他感到了恐懼,這是在意識回歸以後的第一感覺,四周空無一物,更不知置身何處,卻能夠清晰地感覺到身體在一片無形的巨大壓力麵前慢慢地向一起收縮,隨之而來是肌肉和骨骼在收縮之後劇烈的痛苦。
“唉,收了你的法術吧!”雲天歌毫不理會身體上的痛苦,淡淡地說道。
“畫月之法,畫儘人心,沒有人能夠逃出自己的心!”清冷的聲音從四麵八方傳來,卻難以分辨是男是女。
“既然有心,又何須演畫?”雲天歌輕聲道,慢慢地向前跨出了一步。
“哢!”微弱的破裂聲中,細微的波動從他的腳下開始,迅速地蔓延向未知的四周。
“你該死!”
一聲痛苦的驚叫,是一個女子的聲音,雲天歌眼前一亮,他依然靜靜地坐在沙發上,電視屏幕上的演出也在繼續,仿佛他從來都沒有動過一般。

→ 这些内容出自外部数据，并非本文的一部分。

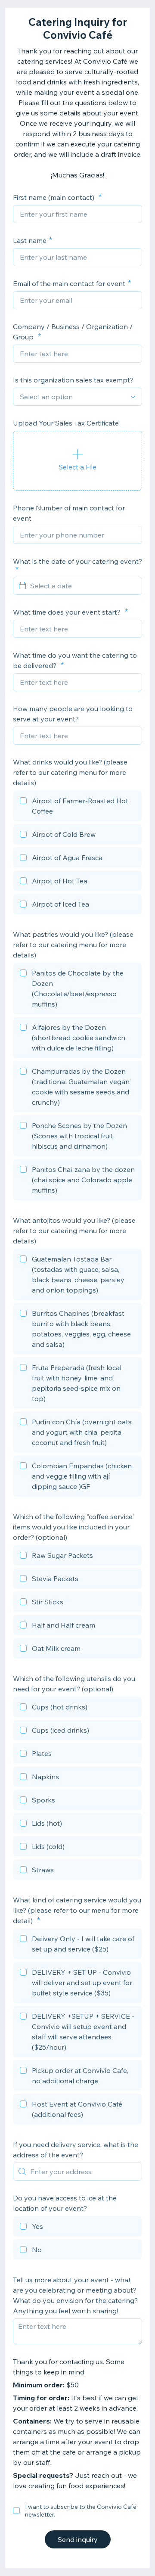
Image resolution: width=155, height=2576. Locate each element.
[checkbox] (77, 807)
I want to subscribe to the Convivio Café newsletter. (80, 2510)
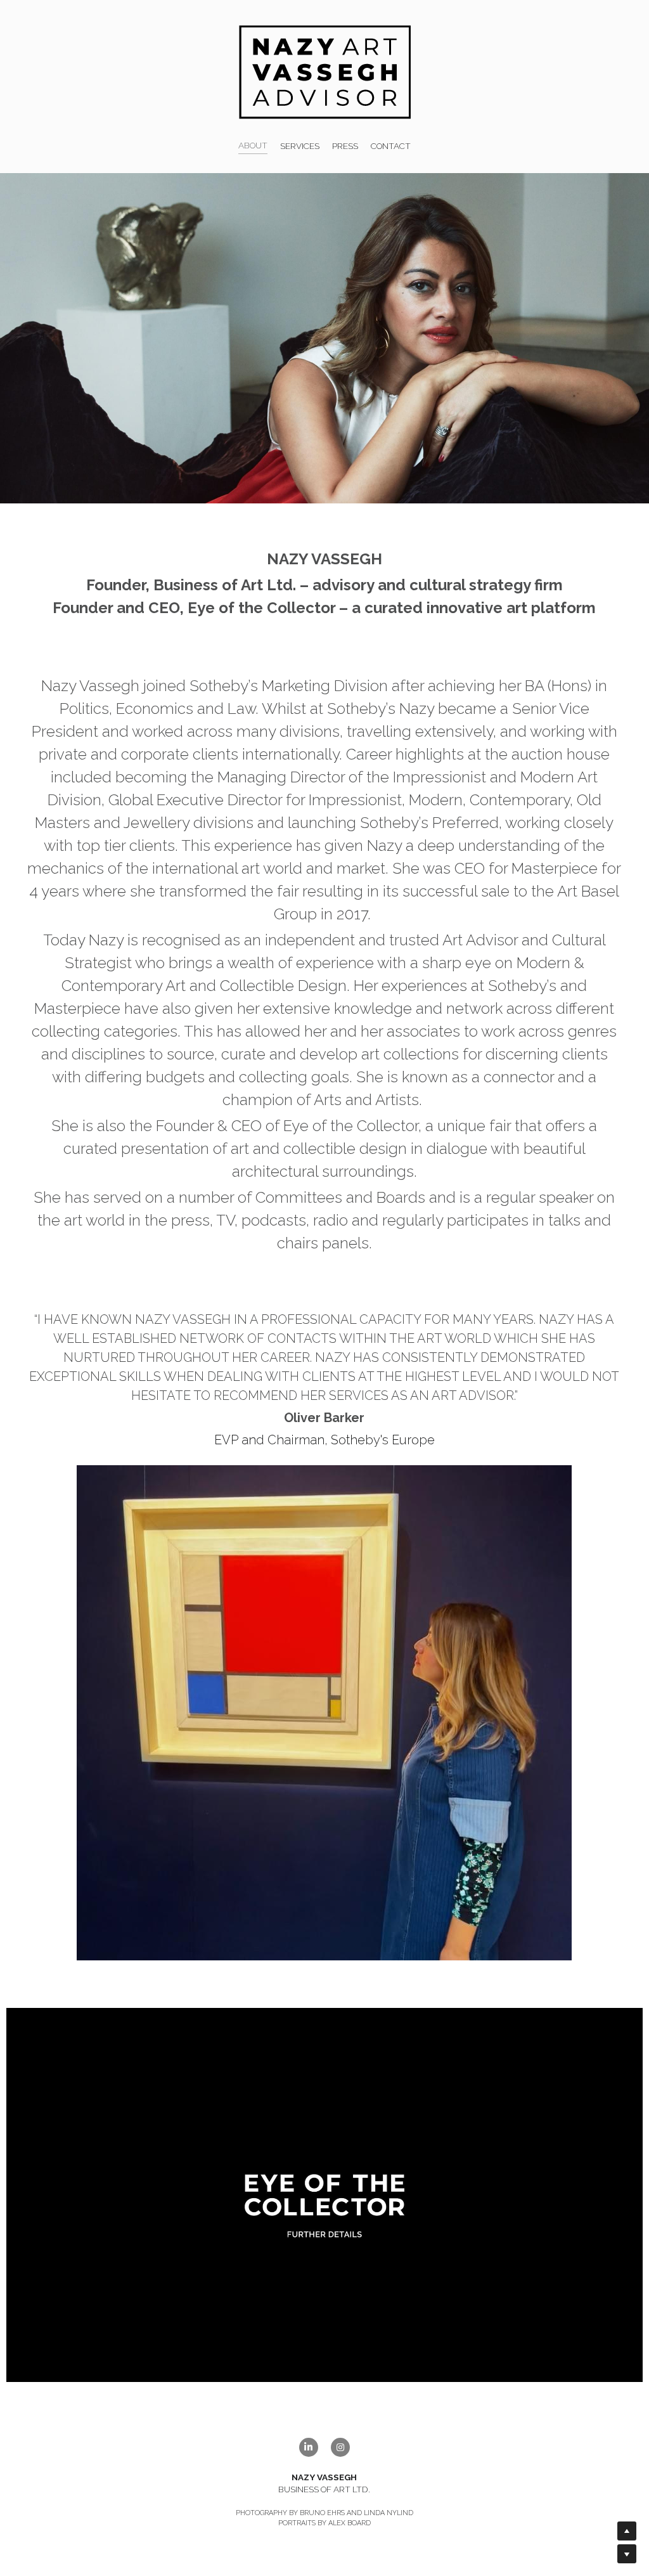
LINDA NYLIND (388, 2513)
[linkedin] (308, 2447)
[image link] (325, 71)
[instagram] (340, 2447)
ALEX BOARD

他卻有一種極其虛弱的感覺,好像全身的力氣在瞬息之間被抽走一空,綿軟無力,即使想抬一下手臂也極其的困難。他並沒有在意身體的變化,而是靜靜地看著一個穿著月白色長袍的影子。
這是一個顯得極不真實的身影,好像喝醉了酒一般,踉踉蹌蹌地走了過來,她同樣不真實的絕美容顏上布滿了痛苦,甚至令她的俏臉看上去有一種猙獰的感覺。
身影無力撲在了沙發上,好像小貓一般蜷縮在一起。
“你破了我的法,我要睡一覺了,就算你現在殺了我,我也不會怪你的!”
聲音慢慢地低了下去,她就真的這樣在沙發上睡了過去。